On radio, he was the reader of the quotes on BBC Radio 4's Quote Unquote for 11 years, until shortly before his death, and also read for The News Quiz. In 2004 and 2005 he took over the role of "The Book" (the narrator) from his friend Peter Jones for the third, fourth and fifth radio series of The Hitchhiker's Guide to the Galaxy. He also appeared as a guest star in an episode of the sketch show The Skivers.

==Filmography==

| Year | Title | Role | Notes |
|---|---|---|---|
| 1952 | Secret People | Surgeon | Uncredited |
| 1953 | Operation Diplomat | Dr. Gillespie | Uncredited |
| 1954 | The Runaway Bus | Crook in Opening Sequence | Voice, Uncredited |
| 1954 | Time Is My Enemy | Sgt.
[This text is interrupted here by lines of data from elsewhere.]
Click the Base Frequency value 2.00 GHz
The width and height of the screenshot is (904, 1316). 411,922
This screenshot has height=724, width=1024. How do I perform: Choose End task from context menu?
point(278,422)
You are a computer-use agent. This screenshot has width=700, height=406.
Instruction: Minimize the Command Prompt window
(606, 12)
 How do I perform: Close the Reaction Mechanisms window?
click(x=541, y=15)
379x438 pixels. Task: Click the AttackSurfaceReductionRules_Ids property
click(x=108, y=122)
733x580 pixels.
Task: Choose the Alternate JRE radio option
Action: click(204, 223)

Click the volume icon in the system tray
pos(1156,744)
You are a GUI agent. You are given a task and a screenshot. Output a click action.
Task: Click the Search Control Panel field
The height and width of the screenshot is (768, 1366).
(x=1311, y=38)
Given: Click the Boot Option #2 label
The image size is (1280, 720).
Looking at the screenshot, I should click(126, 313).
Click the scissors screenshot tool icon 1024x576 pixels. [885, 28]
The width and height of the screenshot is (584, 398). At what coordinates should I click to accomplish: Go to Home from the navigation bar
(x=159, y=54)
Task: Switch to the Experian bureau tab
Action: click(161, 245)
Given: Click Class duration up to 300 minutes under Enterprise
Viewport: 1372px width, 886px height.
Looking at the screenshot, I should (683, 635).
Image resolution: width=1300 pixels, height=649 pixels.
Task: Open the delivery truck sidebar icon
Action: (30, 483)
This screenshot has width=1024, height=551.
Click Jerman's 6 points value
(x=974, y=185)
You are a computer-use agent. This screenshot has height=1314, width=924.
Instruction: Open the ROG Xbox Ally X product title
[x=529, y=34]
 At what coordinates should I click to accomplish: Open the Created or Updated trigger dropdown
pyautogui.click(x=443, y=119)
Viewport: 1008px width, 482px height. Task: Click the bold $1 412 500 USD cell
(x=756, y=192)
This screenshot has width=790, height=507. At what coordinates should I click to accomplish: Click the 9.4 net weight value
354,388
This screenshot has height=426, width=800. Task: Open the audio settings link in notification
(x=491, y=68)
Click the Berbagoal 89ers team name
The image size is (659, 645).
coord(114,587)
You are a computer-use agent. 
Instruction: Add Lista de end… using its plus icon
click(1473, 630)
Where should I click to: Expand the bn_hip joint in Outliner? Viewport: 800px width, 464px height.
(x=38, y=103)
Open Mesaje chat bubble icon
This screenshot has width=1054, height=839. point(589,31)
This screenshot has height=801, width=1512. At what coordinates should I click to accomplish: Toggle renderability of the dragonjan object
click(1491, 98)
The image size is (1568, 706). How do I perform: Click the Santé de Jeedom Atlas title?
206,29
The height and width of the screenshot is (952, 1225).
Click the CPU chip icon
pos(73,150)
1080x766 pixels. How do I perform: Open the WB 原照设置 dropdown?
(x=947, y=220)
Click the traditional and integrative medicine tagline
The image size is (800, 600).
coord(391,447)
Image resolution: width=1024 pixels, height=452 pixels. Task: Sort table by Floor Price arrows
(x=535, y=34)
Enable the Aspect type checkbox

Peter Thompson |  |
| 1954 | The Crowded Day | Studio Official |  |
| 1955 | Out of the Clouds | Control Tower Radio Operator | Uncredited |
| 1955 | The Love Match | Arthur Ford |  |
| 1955 | Above Us the Waves | No. 1, X2 |  |
| 1957 | Quatermass 2 | Brand |  |
| 1957 | That Woman Opposite | Ned Atwood |  |
| 1957 | The Flesh Is Weak | Lloyd Buxton |  |
| 1958 | The Snorkel | Wilson |  |
| 1959 | Danger Within | Capt. Tony Long |  |
| 1960 | Upgreen – And at 'Em |  |  |
| 1960 | The Big Day | Mr. T. Selkirk |  |
| 1961 | Fury at Smugglers' Bay | The Captain |  |
| 1961 | Pit of Darkness | Richard Logan |  |
| 1965 | The Intelligence Men | Colonel Grant |  |
| 1966 | Cul-de-sac | Cecil |  |
| 1972 | Ooh... You Are Awful | Arnold Van Cleef |  |
| 1973 | The Satanic Rites of Dracula | Torrence |  |
| 1983 | Nutcracker | Sir Arthur Cartwright |  |
| 1993 | Splitting Heirs | Andrews |  |
| 1996 | Robert Rylands' Last Journey | Robert Rylands |  |

==Personal life==
Franklyn was married twice: first to Margo Johns in 1952; they had a daughter, actress Sabina Franklyn, but were divorced in 1962. He remarried in 1969; he and his second wife, Susanna, had two daughters, Francesca Franklyn, a film producer, and Melissa Franklyn, an actress.

Franklyn died of prostate cancer on Tuesday, 31 October 2006.